__TASK TO COMPLETE__. Only the lines from the top of the data through the line with "Task: Select the 入れる name-printing option" should be repeated, each exactly as written.

---- EXTRACTED MATERIAL

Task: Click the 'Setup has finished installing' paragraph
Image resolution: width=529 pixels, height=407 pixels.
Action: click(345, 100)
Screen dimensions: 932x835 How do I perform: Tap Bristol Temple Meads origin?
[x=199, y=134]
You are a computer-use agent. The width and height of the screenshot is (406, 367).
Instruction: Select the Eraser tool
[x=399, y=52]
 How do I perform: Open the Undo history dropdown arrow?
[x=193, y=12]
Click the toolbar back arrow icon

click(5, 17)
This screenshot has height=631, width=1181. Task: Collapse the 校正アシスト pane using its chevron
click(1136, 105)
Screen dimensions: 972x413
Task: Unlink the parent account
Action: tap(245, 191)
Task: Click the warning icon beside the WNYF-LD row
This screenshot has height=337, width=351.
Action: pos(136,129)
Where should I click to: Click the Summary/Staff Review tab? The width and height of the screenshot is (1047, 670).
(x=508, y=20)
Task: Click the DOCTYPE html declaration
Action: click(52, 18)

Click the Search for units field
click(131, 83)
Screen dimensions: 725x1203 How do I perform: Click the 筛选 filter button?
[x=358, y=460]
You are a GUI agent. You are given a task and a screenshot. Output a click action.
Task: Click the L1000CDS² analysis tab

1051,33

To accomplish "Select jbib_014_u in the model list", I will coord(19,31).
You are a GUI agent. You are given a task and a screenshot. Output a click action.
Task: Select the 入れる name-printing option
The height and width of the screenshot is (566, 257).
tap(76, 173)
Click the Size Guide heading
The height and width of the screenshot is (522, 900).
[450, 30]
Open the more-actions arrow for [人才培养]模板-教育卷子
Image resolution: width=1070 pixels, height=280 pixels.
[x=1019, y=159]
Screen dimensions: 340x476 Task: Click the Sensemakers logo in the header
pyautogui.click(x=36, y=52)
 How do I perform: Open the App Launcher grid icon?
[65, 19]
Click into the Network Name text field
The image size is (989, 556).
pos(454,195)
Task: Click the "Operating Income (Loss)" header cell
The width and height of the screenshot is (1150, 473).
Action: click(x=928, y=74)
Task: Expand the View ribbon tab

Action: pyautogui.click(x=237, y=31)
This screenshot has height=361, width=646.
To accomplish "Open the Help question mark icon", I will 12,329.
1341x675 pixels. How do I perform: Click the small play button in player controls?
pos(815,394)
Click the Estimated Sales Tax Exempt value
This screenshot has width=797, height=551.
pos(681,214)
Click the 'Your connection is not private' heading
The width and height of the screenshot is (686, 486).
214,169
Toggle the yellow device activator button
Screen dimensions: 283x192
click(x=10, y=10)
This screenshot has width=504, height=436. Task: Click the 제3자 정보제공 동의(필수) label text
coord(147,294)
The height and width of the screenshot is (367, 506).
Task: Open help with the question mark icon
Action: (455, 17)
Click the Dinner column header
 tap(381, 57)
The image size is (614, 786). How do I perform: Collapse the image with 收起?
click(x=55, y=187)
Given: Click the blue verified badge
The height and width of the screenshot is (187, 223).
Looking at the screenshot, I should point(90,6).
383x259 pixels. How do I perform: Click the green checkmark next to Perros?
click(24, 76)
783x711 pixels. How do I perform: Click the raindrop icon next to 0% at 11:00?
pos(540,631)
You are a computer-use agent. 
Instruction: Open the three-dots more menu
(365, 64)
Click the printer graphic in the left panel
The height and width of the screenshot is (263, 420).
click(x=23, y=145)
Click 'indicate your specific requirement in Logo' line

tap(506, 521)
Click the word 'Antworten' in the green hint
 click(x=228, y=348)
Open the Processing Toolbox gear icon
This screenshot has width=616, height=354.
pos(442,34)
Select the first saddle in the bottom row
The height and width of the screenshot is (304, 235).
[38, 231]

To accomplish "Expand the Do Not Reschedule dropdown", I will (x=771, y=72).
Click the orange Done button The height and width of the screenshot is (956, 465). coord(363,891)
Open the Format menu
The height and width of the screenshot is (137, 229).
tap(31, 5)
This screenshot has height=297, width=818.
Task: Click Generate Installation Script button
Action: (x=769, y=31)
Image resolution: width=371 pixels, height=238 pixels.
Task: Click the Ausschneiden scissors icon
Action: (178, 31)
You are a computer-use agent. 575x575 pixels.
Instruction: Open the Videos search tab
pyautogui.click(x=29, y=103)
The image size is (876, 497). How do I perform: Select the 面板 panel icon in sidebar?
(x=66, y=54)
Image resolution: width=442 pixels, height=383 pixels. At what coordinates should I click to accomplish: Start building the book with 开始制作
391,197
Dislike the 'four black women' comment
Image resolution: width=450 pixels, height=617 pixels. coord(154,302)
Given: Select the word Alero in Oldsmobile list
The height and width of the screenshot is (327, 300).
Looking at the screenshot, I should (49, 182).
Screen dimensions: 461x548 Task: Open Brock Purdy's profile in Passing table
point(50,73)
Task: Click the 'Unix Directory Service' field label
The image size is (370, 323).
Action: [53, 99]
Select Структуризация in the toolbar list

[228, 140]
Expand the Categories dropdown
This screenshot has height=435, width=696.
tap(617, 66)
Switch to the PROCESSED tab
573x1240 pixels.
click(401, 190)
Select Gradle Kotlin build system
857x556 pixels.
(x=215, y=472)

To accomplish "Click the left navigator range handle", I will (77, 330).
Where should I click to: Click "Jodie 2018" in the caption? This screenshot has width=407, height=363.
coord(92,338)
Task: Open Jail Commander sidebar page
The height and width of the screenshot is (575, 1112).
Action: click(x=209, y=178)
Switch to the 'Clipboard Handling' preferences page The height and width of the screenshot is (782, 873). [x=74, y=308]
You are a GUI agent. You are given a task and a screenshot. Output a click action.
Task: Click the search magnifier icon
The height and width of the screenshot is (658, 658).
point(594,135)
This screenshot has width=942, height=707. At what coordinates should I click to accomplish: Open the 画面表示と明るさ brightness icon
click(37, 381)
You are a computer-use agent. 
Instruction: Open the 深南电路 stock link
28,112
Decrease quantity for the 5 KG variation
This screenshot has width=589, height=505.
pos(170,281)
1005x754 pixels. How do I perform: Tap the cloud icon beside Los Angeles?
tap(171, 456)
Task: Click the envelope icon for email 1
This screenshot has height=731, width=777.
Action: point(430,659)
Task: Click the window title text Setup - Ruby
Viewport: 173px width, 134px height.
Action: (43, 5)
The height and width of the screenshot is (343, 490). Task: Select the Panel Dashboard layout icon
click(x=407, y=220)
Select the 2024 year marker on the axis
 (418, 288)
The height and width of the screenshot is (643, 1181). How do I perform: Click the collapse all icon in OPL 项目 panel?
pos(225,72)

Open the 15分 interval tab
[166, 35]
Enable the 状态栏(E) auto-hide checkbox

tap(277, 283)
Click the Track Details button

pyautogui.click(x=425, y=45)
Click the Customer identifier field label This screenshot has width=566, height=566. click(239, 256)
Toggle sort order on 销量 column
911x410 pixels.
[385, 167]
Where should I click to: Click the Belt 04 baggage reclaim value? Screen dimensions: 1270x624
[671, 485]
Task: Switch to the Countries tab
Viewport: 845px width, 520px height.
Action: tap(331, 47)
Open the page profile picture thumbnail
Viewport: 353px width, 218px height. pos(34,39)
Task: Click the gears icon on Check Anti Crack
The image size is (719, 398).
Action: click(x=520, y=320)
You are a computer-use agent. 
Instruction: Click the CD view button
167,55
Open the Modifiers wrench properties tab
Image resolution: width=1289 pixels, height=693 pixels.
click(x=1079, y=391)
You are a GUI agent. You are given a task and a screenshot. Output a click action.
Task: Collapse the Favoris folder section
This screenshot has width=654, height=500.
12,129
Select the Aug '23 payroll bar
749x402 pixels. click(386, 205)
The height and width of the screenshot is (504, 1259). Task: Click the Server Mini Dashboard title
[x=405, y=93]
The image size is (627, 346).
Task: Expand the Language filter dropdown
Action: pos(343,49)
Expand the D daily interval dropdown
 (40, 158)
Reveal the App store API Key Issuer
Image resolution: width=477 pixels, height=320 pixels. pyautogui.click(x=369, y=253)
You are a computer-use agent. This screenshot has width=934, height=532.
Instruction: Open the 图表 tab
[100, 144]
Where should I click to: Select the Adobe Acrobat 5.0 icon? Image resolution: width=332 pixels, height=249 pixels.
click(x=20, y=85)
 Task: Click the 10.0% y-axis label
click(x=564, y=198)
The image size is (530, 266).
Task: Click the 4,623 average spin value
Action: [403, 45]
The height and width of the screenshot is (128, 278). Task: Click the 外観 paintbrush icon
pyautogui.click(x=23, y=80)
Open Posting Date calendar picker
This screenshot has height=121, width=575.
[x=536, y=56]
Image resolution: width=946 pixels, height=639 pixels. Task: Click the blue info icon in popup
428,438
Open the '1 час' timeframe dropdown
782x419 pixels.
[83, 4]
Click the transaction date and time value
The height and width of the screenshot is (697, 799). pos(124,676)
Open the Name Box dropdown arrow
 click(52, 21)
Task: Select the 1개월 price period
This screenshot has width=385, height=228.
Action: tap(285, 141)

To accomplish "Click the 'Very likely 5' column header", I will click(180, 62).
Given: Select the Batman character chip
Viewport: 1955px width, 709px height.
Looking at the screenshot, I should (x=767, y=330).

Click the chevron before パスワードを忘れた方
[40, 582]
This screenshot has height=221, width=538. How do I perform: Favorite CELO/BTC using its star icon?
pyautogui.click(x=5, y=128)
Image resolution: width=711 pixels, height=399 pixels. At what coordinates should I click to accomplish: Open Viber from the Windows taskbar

--------

__SOLUTION TO THE PROBLEM__.
Task: Click the 'Setup has finished installing' paragraph
Image resolution: width=529 pixels, height=407 pixels.
Action: click(345, 100)
Screen dimensions: 932x835 How do I perform: Tap Bristol Temple Meads origin?
[x=199, y=134]
You are a computer-use agent. The width and height of the screenshot is (406, 367).
Instruction: Select the Eraser tool
[x=399, y=52]
 How do I perform: Open the Undo history dropdown arrow?
[x=193, y=12]
Click the toolbar back arrow icon

click(5, 17)
This screenshot has height=631, width=1181. Task: Collapse the 校正アシスト pane using its chevron
click(1136, 105)
Screen dimensions: 972x413
Task: Unlink the parent account
Action: tap(245, 191)
Task: Click the warning icon beside the WNYF-LD row
This screenshot has height=337, width=351.
Action: pos(136,129)
Where should I click to: Click the Summary/Staff Review tab? The width and height of the screenshot is (1047, 670).
(x=508, y=20)
Task: Click the DOCTYPE html declaration
Action: click(52, 18)

Click the Search for units field
click(131, 83)
Screen dimensions: 725x1203 How do I perform: Click the 筛选 filter button?
[x=358, y=460]
You are a GUI agent. You are given a task and a screenshot. Output a click action.
Task: Click the L1000CDS² analysis tab

1051,33

To accomplish "Select jbib_014_u in the model list", I will coord(19,31).
You are a GUI agent. You are given a task and a screenshot. Output a click action.
Task: Select the 入れる name-printing option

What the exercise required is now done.